Alguien llamó a la puerta. Bill abrió ésta. Entró la señorita Milton. Lucia su mejor vestido y sus labios se dilataban en una sonrisa.
—General —dijo—, ¿tendría usted la amabilidad de acercarse un momento por el palacio municipal? El pestillo de aquella ventana que usted sabe ha vuelto a estropearse.
—¡Vaya, hombre! —exclamó el general, tornando a sus bruscos modales de siempre—. No sabrán ustedes dar nunca con el quid de ese chisme. Bien, de acuerdo. Iré.
Púsose en camino en seguida, en compañía de la señorita Milton, el joven danzarín, Guillermo, Pelirrojo y Bill.
Entraron en el ayuntamiento. Éste se encontraba atestado de público. Había allí mesas cargadas de cosas comestibles, golosinas y botellas de champaña, globos, banderines… En el centro del salón, sobre una pequeña mesa, se veía un pastel de cumpleaños frío, confeccionado por la señorita Thompson.

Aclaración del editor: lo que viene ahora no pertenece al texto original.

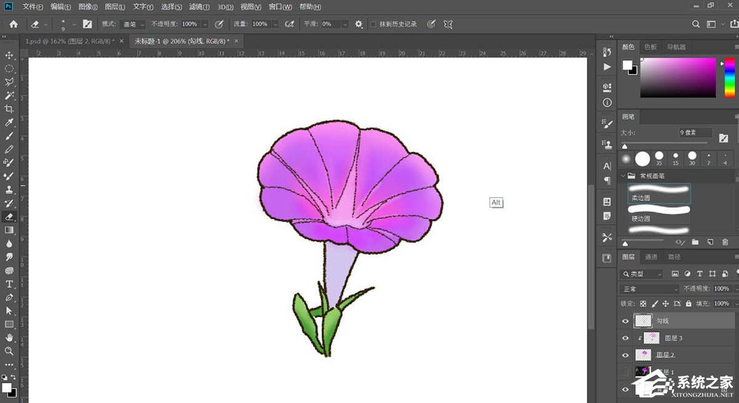This screenshot has height=403, width=739.
Task: Open the smoothing options gear icon
Action: coord(359,24)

Primeramente, ella se había propuesto representar algo así como las cataratas del Niágara, pero el pastel se le había ido aplastando en el proceso de su elaboración y representaba más bien una modesta meseta.

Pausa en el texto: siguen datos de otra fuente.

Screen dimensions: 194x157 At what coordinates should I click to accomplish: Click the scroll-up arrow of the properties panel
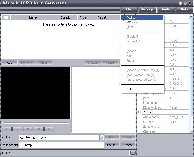[x=191, y=17]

—Ésta es su fiesta de cumpleaños, general —le anunció la señorita Milton—. Hoy cumple usted los noventa años.
—¿De veras? —preguntó el general.
Suscitaba su interés aquello; se sentía agradecido. Había creído cumplir los ochenta años. Constituía una agradable sorpresa descubrir que había llegado a los noventa.
—Bien, bien, bien… —prosiguió diciendo—. Noventa años… Es una buena edad, ¿eh?
—Todos nosotros le deseamos que cumpla muchos más —dijo la señorita Milton.
Oyéronse unos vítores. El general paseó la mirada por aquel círculo de rostros familiares. Eran sus vecinos… sus amigos… sus conocidos, cuando menos. No se había dado cuenta hasta aquel momento de lo mucho que los estimaba. Levantaban en alto sus vasos y cantaban. Las palabras se oían confusamente; había poco ritmo allí. Algunos de los presentes se habían agrupado para cantar Por ser un buen muchacho…; otros entonaban, mejor o peor, el Cumpleaños feliz; unos terceros habían atacado las primeras notas de Los chicos de la antigua brigada…. Pero el general no reparaba en detalles.
Estaba pasando por una emocionante experiencia. La dura corteza en que habitualmente se encerraba habíase derrumbado. Unas lágrimas brillaron en sus enrojecidos ojos.
—Bueno, señor —le dijo Bill—. ¿Qué tal se siente? ¿Feliz?
—¿Feliz? —replicó el general—. Creo que no me había vuelto a sentir tan dichoso… desde el relevo de Mafeking.